| TASK DIRECTIONS |
Retype every entry precisely and keep each line whole.

| ENTRIES SHOWN |
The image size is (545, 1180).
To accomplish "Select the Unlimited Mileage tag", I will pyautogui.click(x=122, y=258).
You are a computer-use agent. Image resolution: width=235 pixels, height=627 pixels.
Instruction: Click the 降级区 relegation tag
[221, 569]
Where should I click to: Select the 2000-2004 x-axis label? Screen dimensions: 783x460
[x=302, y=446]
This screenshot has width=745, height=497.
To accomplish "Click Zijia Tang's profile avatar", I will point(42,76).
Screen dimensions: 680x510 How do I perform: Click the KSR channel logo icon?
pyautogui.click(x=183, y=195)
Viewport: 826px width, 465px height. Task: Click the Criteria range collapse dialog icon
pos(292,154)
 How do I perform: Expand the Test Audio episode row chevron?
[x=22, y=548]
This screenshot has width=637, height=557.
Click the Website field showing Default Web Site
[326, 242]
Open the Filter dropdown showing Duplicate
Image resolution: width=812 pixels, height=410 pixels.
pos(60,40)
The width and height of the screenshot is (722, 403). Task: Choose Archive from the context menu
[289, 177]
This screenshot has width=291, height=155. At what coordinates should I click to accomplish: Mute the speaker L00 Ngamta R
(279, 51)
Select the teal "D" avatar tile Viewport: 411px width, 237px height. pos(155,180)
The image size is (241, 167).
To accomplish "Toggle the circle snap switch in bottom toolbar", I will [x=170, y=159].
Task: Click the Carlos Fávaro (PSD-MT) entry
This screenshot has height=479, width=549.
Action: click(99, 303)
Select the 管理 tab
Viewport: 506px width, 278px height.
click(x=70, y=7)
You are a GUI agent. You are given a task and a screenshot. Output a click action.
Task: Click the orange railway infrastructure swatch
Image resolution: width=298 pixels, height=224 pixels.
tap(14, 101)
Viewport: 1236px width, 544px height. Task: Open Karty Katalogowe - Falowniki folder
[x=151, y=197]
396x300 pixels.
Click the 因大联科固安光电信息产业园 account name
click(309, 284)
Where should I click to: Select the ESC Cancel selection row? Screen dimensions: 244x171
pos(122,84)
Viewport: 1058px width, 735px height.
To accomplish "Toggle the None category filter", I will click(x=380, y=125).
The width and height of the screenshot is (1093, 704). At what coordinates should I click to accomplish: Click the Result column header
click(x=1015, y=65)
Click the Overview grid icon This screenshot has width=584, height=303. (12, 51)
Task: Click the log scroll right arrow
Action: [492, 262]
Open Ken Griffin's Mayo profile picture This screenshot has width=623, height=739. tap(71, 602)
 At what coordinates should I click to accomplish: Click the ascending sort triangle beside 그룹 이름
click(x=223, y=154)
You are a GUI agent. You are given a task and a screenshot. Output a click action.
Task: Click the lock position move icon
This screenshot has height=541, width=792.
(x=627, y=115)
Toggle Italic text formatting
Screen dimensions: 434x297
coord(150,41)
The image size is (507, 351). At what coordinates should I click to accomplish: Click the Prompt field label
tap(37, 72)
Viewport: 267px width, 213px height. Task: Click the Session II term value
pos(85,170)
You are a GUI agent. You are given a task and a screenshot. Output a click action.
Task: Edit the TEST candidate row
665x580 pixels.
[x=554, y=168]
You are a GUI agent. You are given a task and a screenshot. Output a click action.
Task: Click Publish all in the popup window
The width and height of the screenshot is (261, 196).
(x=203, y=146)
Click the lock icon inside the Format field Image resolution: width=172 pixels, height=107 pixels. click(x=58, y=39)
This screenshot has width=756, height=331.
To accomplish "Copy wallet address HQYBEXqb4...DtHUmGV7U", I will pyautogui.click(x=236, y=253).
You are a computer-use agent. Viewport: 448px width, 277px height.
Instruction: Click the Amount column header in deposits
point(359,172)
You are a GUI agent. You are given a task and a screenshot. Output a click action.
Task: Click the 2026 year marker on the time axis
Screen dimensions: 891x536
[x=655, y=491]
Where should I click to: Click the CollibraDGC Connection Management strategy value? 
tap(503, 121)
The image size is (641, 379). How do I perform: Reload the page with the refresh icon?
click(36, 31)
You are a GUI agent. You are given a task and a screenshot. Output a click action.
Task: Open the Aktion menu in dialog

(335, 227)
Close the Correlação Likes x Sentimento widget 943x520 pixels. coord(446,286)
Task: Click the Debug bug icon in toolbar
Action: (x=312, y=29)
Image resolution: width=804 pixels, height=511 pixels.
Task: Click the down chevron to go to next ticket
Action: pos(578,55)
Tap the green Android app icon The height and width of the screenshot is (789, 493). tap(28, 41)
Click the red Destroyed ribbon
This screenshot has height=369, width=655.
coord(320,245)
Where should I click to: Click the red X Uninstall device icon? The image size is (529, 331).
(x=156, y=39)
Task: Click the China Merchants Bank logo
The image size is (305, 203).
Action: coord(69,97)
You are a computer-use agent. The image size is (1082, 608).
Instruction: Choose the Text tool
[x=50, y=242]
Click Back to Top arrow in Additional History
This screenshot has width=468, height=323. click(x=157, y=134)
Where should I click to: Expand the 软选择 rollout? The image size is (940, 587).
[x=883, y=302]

| YOUR RESPONSE |
The image size is (545, 1180).
To accomplish "Select the Unlimited Mileage tag", I will pyautogui.click(x=122, y=258).
You are a computer-use agent. Image resolution: width=235 pixels, height=627 pixels.
Instruction: Click the 降级区 relegation tag
[221, 569]
Where should I click to: Select the 2000-2004 x-axis label? Screen dimensions: 783x460
[x=302, y=446]
This screenshot has width=745, height=497.
To accomplish "Click Zijia Tang's profile avatar", I will point(42,76).
Screen dimensions: 680x510 How do I perform: Click the KSR channel logo icon?
pyautogui.click(x=183, y=195)
Viewport: 826px width, 465px height. Task: Click the Criteria range collapse dialog icon
pos(292,154)
 How do I perform: Expand the Test Audio episode row chevron?
[x=22, y=548]
This screenshot has width=637, height=557.
Click the Website field showing Default Web Site
[326, 242]
Open the Filter dropdown showing Duplicate
Image resolution: width=812 pixels, height=410 pixels.
pos(60,40)
The width and height of the screenshot is (722, 403). Task: Choose Archive from the context menu
[289, 177]
This screenshot has width=291, height=155. At what coordinates should I click to accomplish: Mute the speaker L00 Ngamta R
(279, 51)
Select the teal "D" avatar tile Viewport: 411px width, 237px height. pos(155,180)
The image size is (241, 167).
To accomplish "Toggle the circle snap switch in bottom toolbar", I will [x=170, y=159].
Task: Click the Carlos Fávaro (PSD-MT) entry
This screenshot has height=479, width=549.
Action: click(99, 303)
Select the 管理 tab
Viewport: 506px width, 278px height.
click(x=70, y=7)
You are a GUI agent. You are given a task and a screenshot. Output a click action.
Task: Click the orange railway infrastructure swatch
Image resolution: width=298 pixels, height=224 pixels.
tap(14, 101)
Viewport: 1236px width, 544px height. Task: Open Karty Katalogowe - Falowniki folder
[x=151, y=197]
396x300 pixels.
Click the 因大联科固安光电信息产业园 account name
click(309, 284)
Where should I click to: Select the ESC Cancel selection row? Screen dimensions: 244x171
pos(122,84)
Viewport: 1058px width, 735px height.
To accomplish "Toggle the None category filter", I will click(x=380, y=125).
The width and height of the screenshot is (1093, 704). At what coordinates should I click to accomplish: Click the Result column header
click(x=1015, y=65)
Click the Overview grid icon This screenshot has width=584, height=303. (12, 51)
Task: Click the log scroll right arrow
Action: [492, 262]
Open Ken Griffin's Mayo profile picture This screenshot has width=623, height=739. tap(71, 602)
 At what coordinates should I click to accomplish: Click the ascending sort triangle beside 그룹 이름
click(x=223, y=154)
You are a GUI agent. You are given a task and a screenshot. Output a click action.
Task: Click the lock position move icon
This screenshot has height=541, width=792.
(x=627, y=115)
Toggle Italic text formatting
Screen dimensions: 434x297
coord(150,41)
The image size is (507, 351). At what coordinates should I click to accomplish: Click the Prompt field label
tap(37, 72)
Viewport: 267px width, 213px height. Task: Click the Session II term value
pos(85,170)
You are a GUI agent. You are given a task and a screenshot. Output a click action.
Task: Edit the TEST candidate row
665x580 pixels.
[x=554, y=168]
You are a GUI agent. You are given a task and a screenshot. Output a click action.
Task: Click Publish all in the popup window
The width and height of the screenshot is (261, 196).
(x=203, y=146)
Click the lock icon inside the Format field Image resolution: width=172 pixels, height=107 pixels. click(x=58, y=39)
This screenshot has width=756, height=331.
To accomplish "Copy wallet address HQYBEXqb4...DtHUmGV7U", I will pyautogui.click(x=236, y=253).
You are a computer-use agent. Viewport: 448px width, 277px height.
Instruction: Click the Amount column header in deposits
point(359,172)
You are a GUI agent. You are given a task and a screenshot. Output a click action.
Task: Click the 2026 year marker on the time axis
Screen dimensions: 891x536
[x=655, y=491]
Where should I click to: Click the CollibraDGC Connection Management strategy value? 
tap(503, 121)
The image size is (641, 379). How do I perform: Reload the page with the refresh icon?
click(36, 31)
You are a GUI agent. You are given a task and a screenshot. Output a click action.
Task: Open the Aktion menu in dialog

(335, 227)
Close the Correlação Likes x Sentimento widget 943x520 pixels. coord(446,286)
Task: Click the Debug bug icon in toolbar
Action: (x=312, y=29)
Image resolution: width=804 pixels, height=511 pixels.
Task: Click the down chevron to go to next ticket
Action: pos(578,55)
Tap the green Android app icon The height and width of the screenshot is (789, 493). tap(28, 41)
Click the red Destroyed ribbon
This screenshot has height=369, width=655.
coord(320,245)
Where should I click to: Click the red X Uninstall device icon? The image size is (529, 331).
(x=156, y=39)
Task: Click the China Merchants Bank logo
The image size is (305, 203).
Action: coord(69,97)
You are a computer-use agent. The image size is (1082, 608).
Instruction: Choose the Text tool
[x=50, y=242]
Click Back to Top arrow in Additional History
This screenshot has width=468, height=323. click(x=157, y=134)
Where should I click to: Expand the 软选择 rollout? The image size is (940, 587).
[x=883, y=302]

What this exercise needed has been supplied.